*PROBLEMA*: Edita o trecho do texto para leitura que começa nas palavras que contêm "cantábria, uma cidade" e termina em "oitocentos por cento.", trocando "santander" por "oviedo".

*TEXTO PARA LEITURA*:
^^^^^^^^

29.8.06

aí vem o setembro

aí vem o estimadíssimo setembro
mês de começos mais do que janeiro
fim de um ciclo desde que me lembro
início outonal como se fosse o primeiro

setembro traz com ele a exigência
de mês que não está para brincadeiras
de mês em que não se cantam janeiras
de mês em que o relógio perdeu a clemência

é mês imbuído em amarelo-torrado
e peles acastanhadas pelos braços do sol
é mês de esplanadas ainda saborosas
de dias quentes e noites ventosas

paredes de coura


o último festival havia sido há demasiado tempo, há anos... regresso sem tenda e com mais 11 numa casa e todos os confortos que ela oferece. paredes de coura é o paraíso na terra, o verde nunca acaba, o rio corre sempre e o anfiteatro é pura obra da natureza. este cenário, aliado ao cartaz, obriga-me a repetir este festival e não outros. a liberdade vive-se entre o paraíso, a amizade dos que nos acompanham e a música ao vivo 12 horas sem parar. mas não foram só coisas boas, não, houve a chuva que aparecia de vez em quando e obrigava a malta a tapar-se com as recém-adquiridas gabardines e, ainda pior do que a chuva, a cerveja heineken (de pressão!), a única coisa que se podia beber para além de água... isto até teve o seu lado positivo: não apanhei nenhuma tosga monumental e, no fim de cada noite, o caminho para casa, que era sempre a subir, estava facilitado pela ausência de álcool em exagero no sangue. para além das surpresas agradáveis dos madrugada, dos yeah yeah yeahs e dos gang of for, os block party não desiludiram e os bauhaus surpreenderam por tocarem quase trinta anos depois como se tivessem acabado de sair do estúdio.

laredo by day

28.8.06

uma aventura em laredo

cantábria, uma cidade desconhecida chamada laredo, a meio caminho entre bilbao e santander foi a baía (que ainda hei-de tentar mostrar) que nos fez descer da estrada nacional na montanha até ao meio da areia na praia.
a água do mar era das mais quentes que já provei. a praia em si estava ladeada por prédios que servem as famílias que no verão aproveitam para ali passar férias. nos meses quentes, o número de habitantes deve aumentar setecentos ou oitocentos por cento.
era domingo e fomos à praça do marquês de albaida (na zona velha da cidade) uma pequena praça rodeada por casas antigas de vários andares. no rés-do-chão dessas casas estavam os bares, muitos e muito pequenos. nessa praça e na esplanada do pior bar (que no entanto tinha mesas e cadeiras debaixo da única arcada) houve whiskey e um encanto imediato pela menina que atendia as mesas de uma outra esplanada no canto da praça. mais tarde e tarde demais, teve direito a uma carta (quase) de amor em inglês! "tu não andas, voas! não sorris, ris! não te ajustas às coisas que te envolvem, possui-las! és um quadro em movimento cuja beleza nem o guggenheim tem o orgulho de exibir". isabelle, trabalhadora, competente, simpática, bonita e de olhar sincero.

^^^^^^^^

*DADOS EXTRAÍDOS*:

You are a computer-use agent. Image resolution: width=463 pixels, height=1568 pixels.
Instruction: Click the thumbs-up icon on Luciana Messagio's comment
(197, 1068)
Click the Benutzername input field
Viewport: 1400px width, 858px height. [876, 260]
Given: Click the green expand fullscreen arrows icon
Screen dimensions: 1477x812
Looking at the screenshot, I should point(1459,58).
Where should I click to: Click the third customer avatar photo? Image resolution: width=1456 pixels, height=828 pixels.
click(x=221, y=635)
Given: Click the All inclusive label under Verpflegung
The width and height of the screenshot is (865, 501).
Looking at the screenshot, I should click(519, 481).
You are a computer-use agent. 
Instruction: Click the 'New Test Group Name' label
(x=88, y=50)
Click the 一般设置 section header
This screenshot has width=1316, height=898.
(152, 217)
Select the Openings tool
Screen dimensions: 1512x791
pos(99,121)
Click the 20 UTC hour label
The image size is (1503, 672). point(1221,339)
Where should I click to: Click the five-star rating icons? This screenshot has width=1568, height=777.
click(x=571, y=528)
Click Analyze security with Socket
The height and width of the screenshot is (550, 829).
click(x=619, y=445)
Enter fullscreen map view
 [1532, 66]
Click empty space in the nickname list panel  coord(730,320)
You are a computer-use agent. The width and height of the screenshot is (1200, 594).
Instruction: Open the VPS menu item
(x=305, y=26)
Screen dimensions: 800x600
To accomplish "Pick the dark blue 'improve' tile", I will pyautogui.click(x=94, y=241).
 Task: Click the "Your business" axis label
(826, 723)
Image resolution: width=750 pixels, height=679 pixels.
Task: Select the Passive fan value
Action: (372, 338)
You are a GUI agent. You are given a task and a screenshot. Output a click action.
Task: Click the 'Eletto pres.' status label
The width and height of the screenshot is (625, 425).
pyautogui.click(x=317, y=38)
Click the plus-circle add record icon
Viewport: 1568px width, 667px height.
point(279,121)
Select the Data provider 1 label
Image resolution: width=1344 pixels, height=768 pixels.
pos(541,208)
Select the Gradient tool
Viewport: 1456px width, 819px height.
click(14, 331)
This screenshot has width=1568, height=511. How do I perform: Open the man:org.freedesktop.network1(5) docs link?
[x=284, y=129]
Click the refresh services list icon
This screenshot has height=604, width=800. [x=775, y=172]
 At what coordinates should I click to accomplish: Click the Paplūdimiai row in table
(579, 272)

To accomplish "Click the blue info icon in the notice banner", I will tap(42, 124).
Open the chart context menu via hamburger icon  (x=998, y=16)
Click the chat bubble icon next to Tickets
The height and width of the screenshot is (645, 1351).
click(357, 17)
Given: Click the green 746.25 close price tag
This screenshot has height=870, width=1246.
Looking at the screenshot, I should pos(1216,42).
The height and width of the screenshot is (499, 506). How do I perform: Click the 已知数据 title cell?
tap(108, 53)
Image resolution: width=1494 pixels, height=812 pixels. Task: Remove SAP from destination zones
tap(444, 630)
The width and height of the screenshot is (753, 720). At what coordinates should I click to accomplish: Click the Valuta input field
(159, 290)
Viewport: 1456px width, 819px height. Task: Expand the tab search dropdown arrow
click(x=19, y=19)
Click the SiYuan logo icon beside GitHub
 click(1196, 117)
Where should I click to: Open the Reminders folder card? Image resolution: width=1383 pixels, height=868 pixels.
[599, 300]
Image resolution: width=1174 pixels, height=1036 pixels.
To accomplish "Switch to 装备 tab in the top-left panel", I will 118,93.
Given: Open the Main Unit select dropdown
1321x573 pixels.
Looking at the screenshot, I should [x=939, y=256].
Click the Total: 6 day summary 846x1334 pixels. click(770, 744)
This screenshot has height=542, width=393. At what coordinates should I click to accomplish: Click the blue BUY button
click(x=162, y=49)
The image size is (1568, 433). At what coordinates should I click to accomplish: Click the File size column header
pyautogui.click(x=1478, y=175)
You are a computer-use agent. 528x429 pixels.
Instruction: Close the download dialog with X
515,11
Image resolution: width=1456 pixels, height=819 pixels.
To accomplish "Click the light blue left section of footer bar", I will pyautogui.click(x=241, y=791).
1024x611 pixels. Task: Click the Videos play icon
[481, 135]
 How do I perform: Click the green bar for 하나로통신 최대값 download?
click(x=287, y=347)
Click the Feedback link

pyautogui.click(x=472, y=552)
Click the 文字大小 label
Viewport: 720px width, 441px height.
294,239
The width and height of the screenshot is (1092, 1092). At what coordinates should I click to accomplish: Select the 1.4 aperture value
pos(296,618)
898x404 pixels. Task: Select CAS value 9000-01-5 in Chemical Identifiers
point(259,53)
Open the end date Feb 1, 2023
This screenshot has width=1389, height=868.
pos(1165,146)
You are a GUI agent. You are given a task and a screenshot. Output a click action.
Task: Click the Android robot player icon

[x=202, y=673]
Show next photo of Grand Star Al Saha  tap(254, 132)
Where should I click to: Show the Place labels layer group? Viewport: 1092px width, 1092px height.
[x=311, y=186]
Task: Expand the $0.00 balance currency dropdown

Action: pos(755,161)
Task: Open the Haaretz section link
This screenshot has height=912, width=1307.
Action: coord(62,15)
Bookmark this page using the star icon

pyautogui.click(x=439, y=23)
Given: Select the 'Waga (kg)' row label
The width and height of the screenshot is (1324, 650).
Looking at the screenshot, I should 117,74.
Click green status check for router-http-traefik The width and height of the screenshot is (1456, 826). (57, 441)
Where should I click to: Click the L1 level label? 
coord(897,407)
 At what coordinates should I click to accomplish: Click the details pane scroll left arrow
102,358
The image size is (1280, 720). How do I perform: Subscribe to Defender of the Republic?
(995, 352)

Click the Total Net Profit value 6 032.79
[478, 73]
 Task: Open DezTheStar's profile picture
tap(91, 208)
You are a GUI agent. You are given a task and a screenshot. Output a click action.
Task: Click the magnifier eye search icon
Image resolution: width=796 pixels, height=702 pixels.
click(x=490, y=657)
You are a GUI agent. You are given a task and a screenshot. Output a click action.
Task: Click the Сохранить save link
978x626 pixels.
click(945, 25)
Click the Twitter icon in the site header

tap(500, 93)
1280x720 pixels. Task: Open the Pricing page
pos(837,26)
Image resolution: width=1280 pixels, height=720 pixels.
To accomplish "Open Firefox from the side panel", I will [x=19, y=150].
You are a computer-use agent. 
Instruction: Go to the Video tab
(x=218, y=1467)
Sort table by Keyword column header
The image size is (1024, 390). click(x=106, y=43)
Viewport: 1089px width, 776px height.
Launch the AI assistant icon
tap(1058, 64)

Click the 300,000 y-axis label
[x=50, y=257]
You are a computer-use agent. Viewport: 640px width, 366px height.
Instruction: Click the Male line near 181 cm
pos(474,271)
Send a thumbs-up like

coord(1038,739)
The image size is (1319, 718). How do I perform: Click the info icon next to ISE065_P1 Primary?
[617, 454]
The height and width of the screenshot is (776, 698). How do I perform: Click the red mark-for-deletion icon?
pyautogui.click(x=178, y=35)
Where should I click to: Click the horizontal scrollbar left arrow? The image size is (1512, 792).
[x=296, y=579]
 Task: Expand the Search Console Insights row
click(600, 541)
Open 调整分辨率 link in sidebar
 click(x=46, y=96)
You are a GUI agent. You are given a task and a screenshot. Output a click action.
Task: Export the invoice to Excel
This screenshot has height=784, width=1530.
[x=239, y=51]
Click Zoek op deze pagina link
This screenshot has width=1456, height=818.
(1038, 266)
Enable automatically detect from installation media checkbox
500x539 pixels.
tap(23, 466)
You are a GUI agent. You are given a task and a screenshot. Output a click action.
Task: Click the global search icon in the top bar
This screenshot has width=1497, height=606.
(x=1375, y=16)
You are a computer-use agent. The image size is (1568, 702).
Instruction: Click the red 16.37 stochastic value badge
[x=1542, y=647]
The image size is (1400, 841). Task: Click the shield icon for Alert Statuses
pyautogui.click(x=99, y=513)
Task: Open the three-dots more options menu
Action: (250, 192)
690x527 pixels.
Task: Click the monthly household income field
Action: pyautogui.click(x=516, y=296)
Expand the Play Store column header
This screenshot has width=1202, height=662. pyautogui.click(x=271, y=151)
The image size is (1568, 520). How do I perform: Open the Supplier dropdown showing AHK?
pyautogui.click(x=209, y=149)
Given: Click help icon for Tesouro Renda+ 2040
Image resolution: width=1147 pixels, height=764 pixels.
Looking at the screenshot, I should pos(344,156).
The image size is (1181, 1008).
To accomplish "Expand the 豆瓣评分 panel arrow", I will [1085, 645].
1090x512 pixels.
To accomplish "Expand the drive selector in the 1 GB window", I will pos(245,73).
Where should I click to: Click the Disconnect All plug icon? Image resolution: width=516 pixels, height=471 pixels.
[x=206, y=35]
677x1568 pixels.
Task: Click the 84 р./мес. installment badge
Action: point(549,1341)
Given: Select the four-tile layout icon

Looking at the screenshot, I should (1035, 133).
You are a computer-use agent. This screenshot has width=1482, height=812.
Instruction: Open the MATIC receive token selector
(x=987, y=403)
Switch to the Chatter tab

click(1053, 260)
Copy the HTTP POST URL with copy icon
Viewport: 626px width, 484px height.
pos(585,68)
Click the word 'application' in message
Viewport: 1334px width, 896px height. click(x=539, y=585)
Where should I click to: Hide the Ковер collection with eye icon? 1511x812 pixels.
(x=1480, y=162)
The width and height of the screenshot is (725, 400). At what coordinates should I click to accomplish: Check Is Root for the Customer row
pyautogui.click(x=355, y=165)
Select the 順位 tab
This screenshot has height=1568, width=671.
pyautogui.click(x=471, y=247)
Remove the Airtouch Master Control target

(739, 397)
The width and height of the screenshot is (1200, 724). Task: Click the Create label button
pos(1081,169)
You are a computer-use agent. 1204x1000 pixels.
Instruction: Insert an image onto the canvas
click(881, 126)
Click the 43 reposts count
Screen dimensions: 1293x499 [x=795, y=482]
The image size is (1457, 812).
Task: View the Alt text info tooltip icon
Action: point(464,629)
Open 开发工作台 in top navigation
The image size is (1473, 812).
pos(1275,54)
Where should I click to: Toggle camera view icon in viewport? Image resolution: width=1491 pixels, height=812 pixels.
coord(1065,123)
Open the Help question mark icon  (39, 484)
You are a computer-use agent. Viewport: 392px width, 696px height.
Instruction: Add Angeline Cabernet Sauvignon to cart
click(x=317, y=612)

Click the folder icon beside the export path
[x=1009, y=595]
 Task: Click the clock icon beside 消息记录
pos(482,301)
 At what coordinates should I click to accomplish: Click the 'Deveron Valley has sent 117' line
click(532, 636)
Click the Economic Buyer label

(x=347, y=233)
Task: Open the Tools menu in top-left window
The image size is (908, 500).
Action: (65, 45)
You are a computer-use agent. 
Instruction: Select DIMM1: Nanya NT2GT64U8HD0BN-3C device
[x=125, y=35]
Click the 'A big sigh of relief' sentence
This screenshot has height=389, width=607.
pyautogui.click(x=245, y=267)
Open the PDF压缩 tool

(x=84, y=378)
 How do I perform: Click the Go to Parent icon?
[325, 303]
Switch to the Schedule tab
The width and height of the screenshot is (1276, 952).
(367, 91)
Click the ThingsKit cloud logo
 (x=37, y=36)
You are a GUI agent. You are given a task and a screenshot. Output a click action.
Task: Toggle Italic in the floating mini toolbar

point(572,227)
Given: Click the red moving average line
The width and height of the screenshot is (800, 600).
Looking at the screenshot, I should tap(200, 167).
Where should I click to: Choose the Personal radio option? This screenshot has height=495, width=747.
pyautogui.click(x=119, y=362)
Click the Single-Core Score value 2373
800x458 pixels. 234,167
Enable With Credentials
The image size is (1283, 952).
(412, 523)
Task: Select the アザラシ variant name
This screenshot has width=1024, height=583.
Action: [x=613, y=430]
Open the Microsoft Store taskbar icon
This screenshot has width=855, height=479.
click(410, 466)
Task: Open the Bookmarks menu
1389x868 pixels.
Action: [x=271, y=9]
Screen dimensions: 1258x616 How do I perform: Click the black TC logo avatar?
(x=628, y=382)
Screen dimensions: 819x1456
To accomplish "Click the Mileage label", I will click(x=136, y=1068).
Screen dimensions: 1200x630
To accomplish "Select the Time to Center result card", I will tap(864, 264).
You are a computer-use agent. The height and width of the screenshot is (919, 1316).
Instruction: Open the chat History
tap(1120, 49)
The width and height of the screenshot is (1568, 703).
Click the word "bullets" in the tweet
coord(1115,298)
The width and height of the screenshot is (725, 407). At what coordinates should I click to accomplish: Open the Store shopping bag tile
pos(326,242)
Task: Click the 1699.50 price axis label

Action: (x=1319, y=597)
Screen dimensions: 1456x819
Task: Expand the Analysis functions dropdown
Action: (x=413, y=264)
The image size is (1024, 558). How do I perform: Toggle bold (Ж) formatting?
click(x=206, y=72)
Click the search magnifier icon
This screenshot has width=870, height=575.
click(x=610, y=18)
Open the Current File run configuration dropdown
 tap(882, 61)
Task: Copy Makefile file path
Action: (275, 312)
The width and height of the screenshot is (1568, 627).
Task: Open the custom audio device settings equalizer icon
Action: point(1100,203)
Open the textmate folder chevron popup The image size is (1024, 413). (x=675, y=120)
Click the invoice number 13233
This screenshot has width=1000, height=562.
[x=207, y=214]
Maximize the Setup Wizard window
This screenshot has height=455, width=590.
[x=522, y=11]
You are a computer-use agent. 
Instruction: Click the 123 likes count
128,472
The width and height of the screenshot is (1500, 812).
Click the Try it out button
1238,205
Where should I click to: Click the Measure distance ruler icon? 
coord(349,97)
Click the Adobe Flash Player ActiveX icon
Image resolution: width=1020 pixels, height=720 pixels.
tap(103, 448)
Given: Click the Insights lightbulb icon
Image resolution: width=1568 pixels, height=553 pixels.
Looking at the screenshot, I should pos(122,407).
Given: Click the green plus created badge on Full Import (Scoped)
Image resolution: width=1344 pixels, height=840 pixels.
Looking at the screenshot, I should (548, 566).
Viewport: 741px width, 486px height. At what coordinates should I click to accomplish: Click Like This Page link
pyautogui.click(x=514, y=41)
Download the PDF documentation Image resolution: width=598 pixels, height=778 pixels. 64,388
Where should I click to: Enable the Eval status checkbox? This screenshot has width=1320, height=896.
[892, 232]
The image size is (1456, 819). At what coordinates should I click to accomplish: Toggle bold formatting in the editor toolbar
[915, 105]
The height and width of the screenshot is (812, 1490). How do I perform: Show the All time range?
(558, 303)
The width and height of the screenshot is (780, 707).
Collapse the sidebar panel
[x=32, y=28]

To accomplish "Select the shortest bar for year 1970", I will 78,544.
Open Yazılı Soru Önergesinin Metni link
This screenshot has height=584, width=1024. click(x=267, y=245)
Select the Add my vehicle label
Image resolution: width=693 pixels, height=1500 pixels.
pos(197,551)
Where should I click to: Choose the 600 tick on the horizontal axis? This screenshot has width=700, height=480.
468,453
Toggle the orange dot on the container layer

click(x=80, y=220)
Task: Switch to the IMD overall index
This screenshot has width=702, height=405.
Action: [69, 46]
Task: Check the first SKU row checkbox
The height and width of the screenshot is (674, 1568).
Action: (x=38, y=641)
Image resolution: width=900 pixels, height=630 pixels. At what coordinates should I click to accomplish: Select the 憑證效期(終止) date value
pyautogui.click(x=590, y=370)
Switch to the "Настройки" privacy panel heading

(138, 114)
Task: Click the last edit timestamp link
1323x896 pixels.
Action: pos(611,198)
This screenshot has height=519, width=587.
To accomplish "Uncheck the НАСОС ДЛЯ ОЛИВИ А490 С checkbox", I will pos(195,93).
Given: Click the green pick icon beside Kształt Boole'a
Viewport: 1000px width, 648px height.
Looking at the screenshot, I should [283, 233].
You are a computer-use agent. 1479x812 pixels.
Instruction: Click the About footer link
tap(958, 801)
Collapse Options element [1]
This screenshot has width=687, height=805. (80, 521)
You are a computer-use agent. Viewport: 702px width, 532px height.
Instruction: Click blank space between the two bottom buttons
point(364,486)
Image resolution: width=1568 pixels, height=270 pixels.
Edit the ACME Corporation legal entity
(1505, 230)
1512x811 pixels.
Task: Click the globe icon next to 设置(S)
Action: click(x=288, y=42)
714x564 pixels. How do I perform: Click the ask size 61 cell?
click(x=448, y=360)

^^^^^^^^

*EXERCÍCIO RESOLVIDO*:
cantábria, uma cidade desconhecida chamada laredo, a meio caminho entre bilbao e oviedo foi a baía (que ainda hei-de tentar mostrar) que nos fez descer da estrada nacional na montanha até ao meio da areia na praia.
a água do mar era das mais quentes que já provei. a praia em si estava ladeada por prédios que servem as famílias que no verão aproveitam para ali passar férias. nos meses quentes, o número de habitantes deve aumentar setecentos ou oitocentos por cento.